Pictures aside, each entry has to be returned exactly as it stands.

──────── Supplied data

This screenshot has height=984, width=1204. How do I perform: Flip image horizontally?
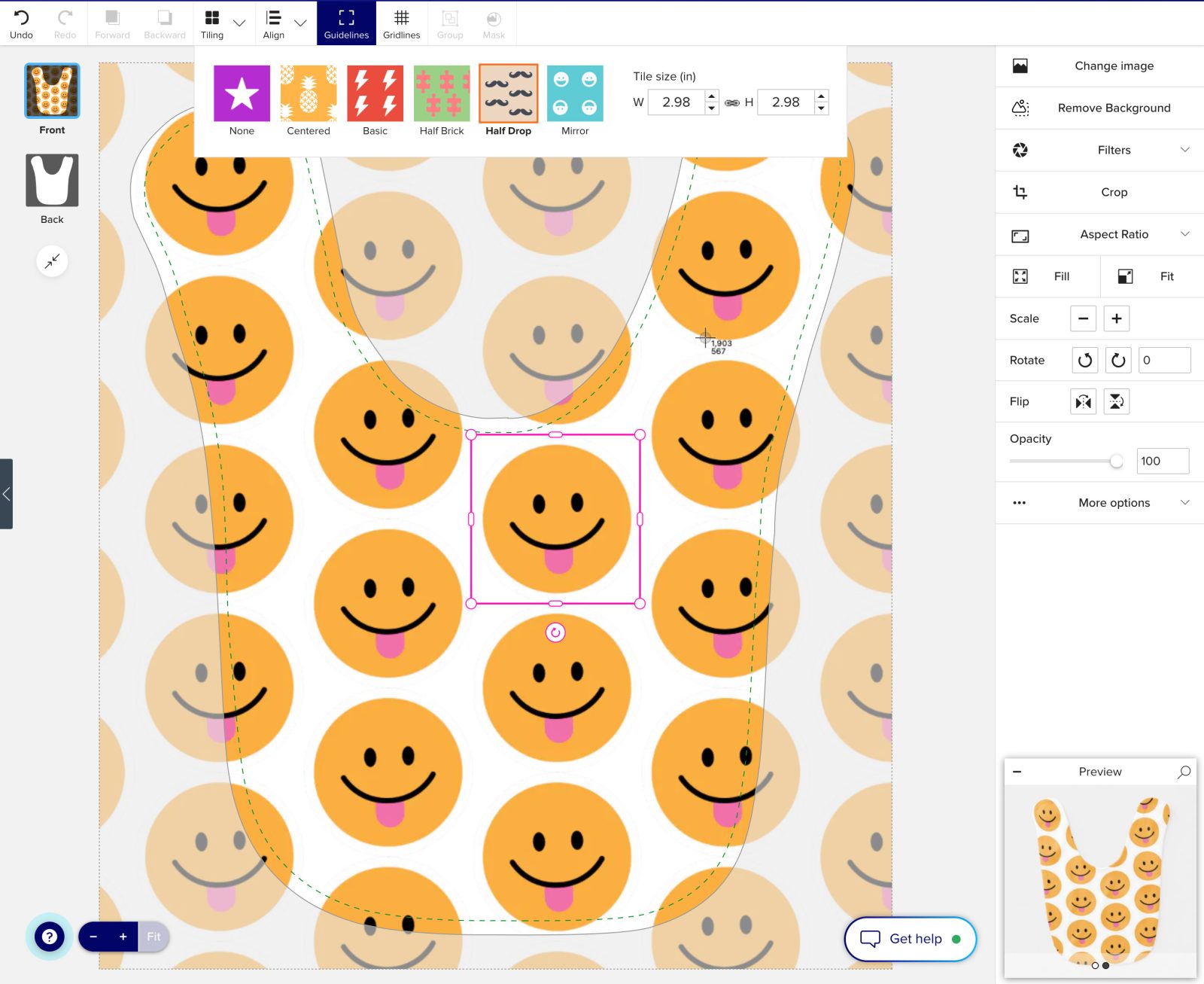(x=1083, y=402)
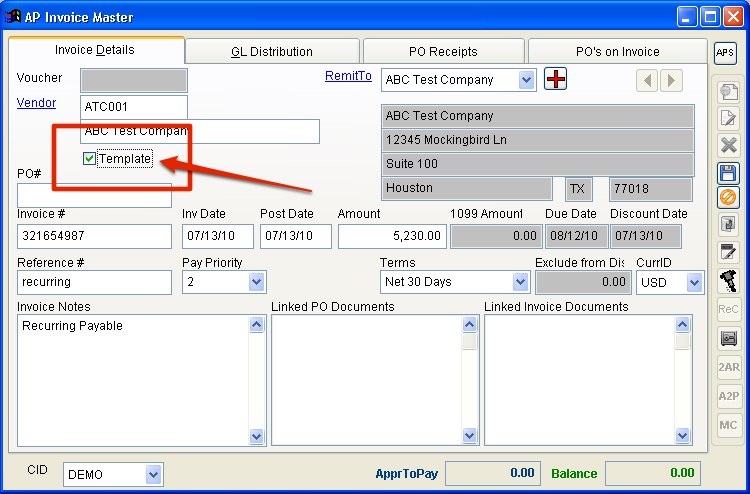The width and height of the screenshot is (750, 494).
Task: Click the blue floppy disk save icon
Action: tap(728, 173)
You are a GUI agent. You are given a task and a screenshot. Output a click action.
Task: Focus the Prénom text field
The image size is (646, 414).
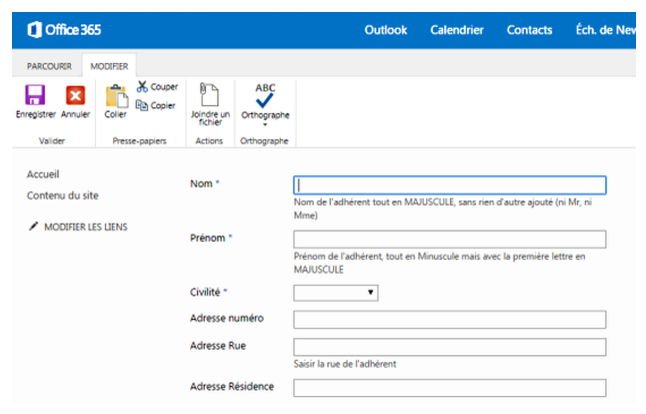point(449,239)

────────────────

### Answer area
This screenshot has height=984, width=1204. How do I perform: Flip image horizontally?
(x=1083, y=402)
The width and height of the screenshot is (750, 494).
Task: Click the blue floppy disk save icon
Action: tap(728, 173)
You are a GUI agent. You are given a task and a screenshot. Output a click action.
Task: Focus the Prénom text field
The image size is (646, 414).
point(449,239)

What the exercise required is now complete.